What is being asked:
Go through the listing and copy each line with the string "computer".

Task data:
_ _ _ _ _ _ _
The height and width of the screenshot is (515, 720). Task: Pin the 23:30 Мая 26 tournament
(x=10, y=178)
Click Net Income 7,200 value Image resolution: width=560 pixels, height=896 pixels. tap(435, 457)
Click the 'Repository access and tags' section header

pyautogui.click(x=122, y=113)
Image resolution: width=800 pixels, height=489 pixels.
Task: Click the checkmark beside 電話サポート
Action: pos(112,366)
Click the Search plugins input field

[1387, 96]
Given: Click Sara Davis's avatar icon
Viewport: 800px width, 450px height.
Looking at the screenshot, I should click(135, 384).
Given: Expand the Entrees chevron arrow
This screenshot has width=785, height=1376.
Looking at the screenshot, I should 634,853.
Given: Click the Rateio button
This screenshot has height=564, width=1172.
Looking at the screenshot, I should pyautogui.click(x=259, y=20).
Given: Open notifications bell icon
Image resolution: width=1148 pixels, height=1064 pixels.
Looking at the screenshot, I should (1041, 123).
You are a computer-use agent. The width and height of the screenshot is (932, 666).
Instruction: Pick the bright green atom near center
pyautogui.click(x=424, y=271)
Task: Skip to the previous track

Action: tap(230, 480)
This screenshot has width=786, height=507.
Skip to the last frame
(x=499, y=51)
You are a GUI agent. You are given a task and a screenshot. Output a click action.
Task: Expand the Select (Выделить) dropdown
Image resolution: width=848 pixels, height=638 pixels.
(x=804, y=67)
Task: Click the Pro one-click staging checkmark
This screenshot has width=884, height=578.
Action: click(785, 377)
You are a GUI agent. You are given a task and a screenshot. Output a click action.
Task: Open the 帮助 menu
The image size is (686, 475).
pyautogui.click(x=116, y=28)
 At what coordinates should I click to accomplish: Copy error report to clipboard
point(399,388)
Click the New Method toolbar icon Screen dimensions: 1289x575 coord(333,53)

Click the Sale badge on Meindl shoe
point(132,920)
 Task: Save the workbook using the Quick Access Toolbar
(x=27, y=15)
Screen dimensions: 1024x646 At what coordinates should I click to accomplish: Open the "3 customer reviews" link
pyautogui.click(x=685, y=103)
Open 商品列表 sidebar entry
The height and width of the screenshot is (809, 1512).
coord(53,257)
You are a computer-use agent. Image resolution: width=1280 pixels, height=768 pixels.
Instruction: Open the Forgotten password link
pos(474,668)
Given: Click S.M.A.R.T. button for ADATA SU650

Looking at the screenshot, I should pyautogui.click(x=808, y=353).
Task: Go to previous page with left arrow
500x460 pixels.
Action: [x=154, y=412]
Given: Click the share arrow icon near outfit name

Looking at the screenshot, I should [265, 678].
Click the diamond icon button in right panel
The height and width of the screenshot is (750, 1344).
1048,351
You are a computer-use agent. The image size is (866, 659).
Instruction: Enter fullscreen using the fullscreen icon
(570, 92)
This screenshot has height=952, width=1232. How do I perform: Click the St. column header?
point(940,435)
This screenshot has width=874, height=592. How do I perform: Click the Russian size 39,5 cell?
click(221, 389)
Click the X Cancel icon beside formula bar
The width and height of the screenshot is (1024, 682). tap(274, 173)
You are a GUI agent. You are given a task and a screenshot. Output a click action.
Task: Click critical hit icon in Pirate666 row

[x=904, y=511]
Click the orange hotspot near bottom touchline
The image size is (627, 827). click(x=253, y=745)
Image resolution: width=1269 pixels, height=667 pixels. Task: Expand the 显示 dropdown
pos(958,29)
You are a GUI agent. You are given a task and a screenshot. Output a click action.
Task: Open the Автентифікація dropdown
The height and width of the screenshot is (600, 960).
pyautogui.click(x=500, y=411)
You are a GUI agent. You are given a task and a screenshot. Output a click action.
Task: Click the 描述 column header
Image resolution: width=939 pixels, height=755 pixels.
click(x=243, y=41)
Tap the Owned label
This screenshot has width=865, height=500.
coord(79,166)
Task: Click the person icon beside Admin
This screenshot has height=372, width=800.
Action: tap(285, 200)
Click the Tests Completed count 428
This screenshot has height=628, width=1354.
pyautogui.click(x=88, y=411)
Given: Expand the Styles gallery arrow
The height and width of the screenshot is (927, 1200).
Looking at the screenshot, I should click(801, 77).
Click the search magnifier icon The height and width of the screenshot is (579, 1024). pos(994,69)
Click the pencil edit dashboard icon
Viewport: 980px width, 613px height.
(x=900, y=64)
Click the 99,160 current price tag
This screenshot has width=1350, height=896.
_ _ _ _ _ _ _
Result:
You are a computer-use agent. The width and height of the screenshot is (932, 666).
You are a computer-use agent. Image resolution: width=1280 pixels, height=768 pixels.
You are a computer-use agent. The image size is (866, 659).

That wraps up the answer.